What is Phlizz? Or: What is a Phlizz?

Phlizz is a factitious word introduced by Lewis Carroll, see, for instance, Lexico.com (https://www.lexico.com/en/definition/phlizz). It occurs a number of times in Sylvie and Bruno.

The first occurrence is in chapter vi (page 74/74 in the 1889 edition of):

Bruno .. picked a fruit …
“It hasn’t got no taste at all!” he complained. “I couldn’t feel nuffin in my mouf! It’s a – what’s that hard word, Sylvie?”
“It was a Phlizz,” Sylvie gravely replied.

 

Chapter xix even has the title How to make a Phlizz (p. 271) and here we find the following dialogue (p. 284/285):
“But w

hat became of the nursemaid?”

“It are gone!” Bruno solemnly replied.
“Then it wasn’t solid, like Sylvie and you?”
“No. Oo couldn’t touch it, oo know. If oo walked at it, oo’d go right froo!”
… “But how did you manage the nursemaid?”
“Bruno managed it,” said Sylvie. “It’s called a Phlizz.”
“And how do you make a Phlizz, Bruno?”
“The Professor teached me how,” said Bruno.
“First oo takes a  lot of air –“.

And, finally, in chapter xx (p. 294):
“…. they will be sorry when they find them [sc. flowers] gone!”
“But how will they go?”
“Well. I don’t know how. But they will go. The nosegay was only a Phlizz, you know. Bruno made it up.”

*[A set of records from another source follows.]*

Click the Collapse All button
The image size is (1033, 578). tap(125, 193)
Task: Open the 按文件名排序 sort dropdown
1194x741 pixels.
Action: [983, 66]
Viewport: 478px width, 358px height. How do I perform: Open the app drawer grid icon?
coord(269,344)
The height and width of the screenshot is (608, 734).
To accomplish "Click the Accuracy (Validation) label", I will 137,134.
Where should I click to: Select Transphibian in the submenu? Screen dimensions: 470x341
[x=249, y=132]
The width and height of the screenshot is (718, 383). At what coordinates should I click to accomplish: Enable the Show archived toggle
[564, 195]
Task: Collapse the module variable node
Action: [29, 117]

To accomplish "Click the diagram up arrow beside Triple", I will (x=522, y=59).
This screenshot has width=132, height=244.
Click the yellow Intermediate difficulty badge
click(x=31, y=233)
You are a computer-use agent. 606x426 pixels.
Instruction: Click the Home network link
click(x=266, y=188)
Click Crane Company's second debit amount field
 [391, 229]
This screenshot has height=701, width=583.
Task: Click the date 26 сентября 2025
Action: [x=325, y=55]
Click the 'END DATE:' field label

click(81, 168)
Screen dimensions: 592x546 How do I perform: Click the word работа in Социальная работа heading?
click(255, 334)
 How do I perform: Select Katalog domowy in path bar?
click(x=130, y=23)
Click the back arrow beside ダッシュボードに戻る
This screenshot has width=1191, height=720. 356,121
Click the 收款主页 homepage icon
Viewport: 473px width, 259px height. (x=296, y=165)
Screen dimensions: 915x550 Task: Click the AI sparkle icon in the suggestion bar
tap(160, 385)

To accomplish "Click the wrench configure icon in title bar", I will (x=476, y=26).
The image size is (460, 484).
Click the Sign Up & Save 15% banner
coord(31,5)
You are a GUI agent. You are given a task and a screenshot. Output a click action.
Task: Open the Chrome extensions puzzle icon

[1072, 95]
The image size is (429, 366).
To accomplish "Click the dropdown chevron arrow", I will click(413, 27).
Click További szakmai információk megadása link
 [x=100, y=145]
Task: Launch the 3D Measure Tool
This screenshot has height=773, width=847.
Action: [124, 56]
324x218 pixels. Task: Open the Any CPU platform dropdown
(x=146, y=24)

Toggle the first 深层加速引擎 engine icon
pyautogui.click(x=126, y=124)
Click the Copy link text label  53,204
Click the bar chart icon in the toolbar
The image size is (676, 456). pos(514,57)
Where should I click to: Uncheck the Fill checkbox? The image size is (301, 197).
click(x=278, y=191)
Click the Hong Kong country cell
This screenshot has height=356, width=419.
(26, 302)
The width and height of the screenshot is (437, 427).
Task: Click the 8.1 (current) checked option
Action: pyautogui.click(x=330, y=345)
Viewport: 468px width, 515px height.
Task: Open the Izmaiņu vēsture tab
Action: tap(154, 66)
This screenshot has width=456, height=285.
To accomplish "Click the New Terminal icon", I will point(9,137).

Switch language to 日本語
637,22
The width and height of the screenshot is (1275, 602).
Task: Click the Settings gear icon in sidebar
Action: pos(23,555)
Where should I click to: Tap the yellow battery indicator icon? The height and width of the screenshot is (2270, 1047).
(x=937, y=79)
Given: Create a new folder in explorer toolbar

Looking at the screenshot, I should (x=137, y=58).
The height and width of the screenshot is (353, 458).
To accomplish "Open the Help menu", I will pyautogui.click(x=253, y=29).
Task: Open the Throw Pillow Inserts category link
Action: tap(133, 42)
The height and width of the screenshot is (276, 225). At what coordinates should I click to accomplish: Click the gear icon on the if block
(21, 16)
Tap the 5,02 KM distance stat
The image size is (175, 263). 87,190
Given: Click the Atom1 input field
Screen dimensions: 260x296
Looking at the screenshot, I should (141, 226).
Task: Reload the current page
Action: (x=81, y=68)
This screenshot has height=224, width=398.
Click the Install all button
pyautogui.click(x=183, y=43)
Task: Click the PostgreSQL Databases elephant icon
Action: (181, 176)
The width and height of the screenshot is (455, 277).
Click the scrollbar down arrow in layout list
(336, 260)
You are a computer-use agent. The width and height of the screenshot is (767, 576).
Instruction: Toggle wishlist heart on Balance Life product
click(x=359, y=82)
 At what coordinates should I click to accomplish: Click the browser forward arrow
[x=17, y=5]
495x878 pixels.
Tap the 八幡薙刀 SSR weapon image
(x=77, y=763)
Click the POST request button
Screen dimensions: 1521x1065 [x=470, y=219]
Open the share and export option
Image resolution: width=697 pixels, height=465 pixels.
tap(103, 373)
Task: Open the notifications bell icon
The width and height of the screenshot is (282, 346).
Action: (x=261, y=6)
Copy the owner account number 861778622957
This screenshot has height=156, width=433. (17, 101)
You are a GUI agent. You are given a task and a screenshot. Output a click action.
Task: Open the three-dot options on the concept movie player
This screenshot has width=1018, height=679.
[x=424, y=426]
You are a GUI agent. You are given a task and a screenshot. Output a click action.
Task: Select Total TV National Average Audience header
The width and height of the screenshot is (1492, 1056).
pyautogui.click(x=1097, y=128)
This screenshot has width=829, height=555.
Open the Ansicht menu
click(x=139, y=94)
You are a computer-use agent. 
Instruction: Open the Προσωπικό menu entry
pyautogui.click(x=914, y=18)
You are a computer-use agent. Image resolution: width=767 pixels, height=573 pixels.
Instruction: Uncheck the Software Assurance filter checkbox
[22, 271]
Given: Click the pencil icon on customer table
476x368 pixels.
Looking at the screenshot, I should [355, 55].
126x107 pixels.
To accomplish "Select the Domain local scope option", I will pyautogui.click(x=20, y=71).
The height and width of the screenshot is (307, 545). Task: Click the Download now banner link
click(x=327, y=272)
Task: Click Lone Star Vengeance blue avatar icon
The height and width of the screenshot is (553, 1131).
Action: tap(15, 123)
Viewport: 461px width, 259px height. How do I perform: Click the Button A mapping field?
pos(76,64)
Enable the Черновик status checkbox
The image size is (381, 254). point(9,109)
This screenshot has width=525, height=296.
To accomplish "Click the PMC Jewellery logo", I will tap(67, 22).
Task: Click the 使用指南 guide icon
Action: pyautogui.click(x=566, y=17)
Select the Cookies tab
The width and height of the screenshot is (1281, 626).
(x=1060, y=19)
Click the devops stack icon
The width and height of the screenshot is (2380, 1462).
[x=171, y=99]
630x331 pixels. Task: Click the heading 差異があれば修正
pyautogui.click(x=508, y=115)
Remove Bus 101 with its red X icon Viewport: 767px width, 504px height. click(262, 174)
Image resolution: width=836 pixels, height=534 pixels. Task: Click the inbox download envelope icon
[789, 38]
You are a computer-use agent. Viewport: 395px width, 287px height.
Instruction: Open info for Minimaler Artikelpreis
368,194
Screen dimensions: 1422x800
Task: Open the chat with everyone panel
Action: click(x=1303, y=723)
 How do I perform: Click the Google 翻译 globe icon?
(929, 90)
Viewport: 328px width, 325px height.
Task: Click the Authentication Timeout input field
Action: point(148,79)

Lewis Carroll did not present a definition of Phlizz , but based on the citations mentioned The Oxford English Dictionary has reconstructed the following meaning: “Something apparently existing, or existing in name, but having no real substance”. (The Oxford English Dictionary, 2nd edition. Clarendon Press Oxford, 1989)

The Oxford English Dictionary adds a derived meaning of the word: “hence allusively, anything without meaning or value, a mere name”. I am, however, under the impression that this derived meaning is suggested by later ocurrences of the word by others than Lewis Carroll.

The oldest use of Phlizz by others I could find is from 1899, in the Johnson Club Papers (“A selection of the papers read at the quarterly meetings of the Johnson Club”, p. 188). Actually, this is a reference to Carroll’s usage: “We crown the musicians with flowers that, like poor Bruno’s in the fairy tale, are but a phlizz.”

The British author John Galsworthy (1867 – 1933), however, presents an interpretation of his own. He uses the word Phlizz at least three times. Firstly, in Silver Spoon (Penguin, 1926): “What was the image of her but a phlizz, but a fraud?” (p. 187) and “Was Foggartism a phlizz?“ (p. 218).

We can find it also in Galsworthy’s Maid in Waiting (William Heinemann Ltd, 1931, p. 20): “The thing’s a phlizz. Just a low type of Homo Sapiens.”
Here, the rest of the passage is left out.